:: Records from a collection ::
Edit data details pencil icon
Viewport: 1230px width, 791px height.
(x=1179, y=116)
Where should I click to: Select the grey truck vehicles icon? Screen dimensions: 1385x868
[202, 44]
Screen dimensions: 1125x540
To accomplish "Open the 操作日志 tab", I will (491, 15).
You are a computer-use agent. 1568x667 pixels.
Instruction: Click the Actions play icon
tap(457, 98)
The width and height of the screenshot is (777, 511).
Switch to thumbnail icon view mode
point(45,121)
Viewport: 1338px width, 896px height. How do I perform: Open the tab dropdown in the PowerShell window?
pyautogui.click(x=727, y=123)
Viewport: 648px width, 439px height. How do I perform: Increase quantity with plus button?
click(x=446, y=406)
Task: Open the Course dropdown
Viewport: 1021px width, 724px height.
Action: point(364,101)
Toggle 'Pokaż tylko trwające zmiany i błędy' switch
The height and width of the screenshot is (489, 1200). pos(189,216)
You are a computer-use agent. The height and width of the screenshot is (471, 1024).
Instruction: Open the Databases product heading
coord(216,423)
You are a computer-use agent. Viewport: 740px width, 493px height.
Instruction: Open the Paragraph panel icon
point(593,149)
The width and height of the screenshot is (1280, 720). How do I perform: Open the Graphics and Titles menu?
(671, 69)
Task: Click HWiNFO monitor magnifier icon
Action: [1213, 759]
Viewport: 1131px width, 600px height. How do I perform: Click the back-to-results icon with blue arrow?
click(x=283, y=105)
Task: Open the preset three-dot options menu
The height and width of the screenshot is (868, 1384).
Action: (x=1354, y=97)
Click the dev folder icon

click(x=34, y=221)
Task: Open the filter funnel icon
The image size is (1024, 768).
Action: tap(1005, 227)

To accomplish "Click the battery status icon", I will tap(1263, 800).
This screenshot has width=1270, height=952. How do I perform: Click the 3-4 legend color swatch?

:: What needs to be done ::
Could you repeat every one of the lines above, word for word and in the same order?

:: Exercise answer ::
Edit data details pencil icon
Viewport: 1230px width, 791px height.
(x=1179, y=116)
Where should I click to: Select the grey truck vehicles icon? Screen dimensions: 1385x868
[202, 44]
Screen dimensions: 1125x540
To accomplish "Open the 操作日志 tab", I will (491, 15).
You are a computer-use agent. 1568x667 pixels.
Instruction: Click the Actions play icon
tap(457, 98)
The width and height of the screenshot is (777, 511).
Switch to thumbnail icon view mode
point(45,121)
Viewport: 1338px width, 896px height. How do I perform: Open the tab dropdown in the PowerShell window?
pyautogui.click(x=727, y=123)
Viewport: 648px width, 439px height. How do I perform: Increase quantity with plus button?
click(x=446, y=406)
Task: Open the Course dropdown
Viewport: 1021px width, 724px height.
Action: point(364,101)
Toggle 'Pokaż tylko trwające zmiany i błędy' switch
The height and width of the screenshot is (489, 1200). pos(189,216)
You are a computer-use agent. The height and width of the screenshot is (471, 1024).
Instruction: Open the Databases product heading
coord(216,423)
You are a computer-use agent. Viewport: 740px width, 493px height.
Instruction: Open the Paragraph panel icon
point(593,149)
The width and height of the screenshot is (1280, 720). How do I perform: Open the Graphics and Titles menu?
(671, 69)
Task: Click HWiNFO monitor magnifier icon
Action: [1213, 759]
Viewport: 1131px width, 600px height. How do I perform: Click the back-to-results icon with blue arrow?
click(x=283, y=105)
Task: Open the preset three-dot options menu
The height and width of the screenshot is (868, 1384).
Action: (x=1354, y=97)
Click the dev folder icon

click(x=34, y=221)
Task: Open the filter funnel icon
The image size is (1024, 768).
Action: tap(1005, 227)

To accomplish "Click the battery status icon", I will tap(1263, 800).
This screenshot has width=1270, height=952. How do I perform: Click the 3-4 legend color swatch?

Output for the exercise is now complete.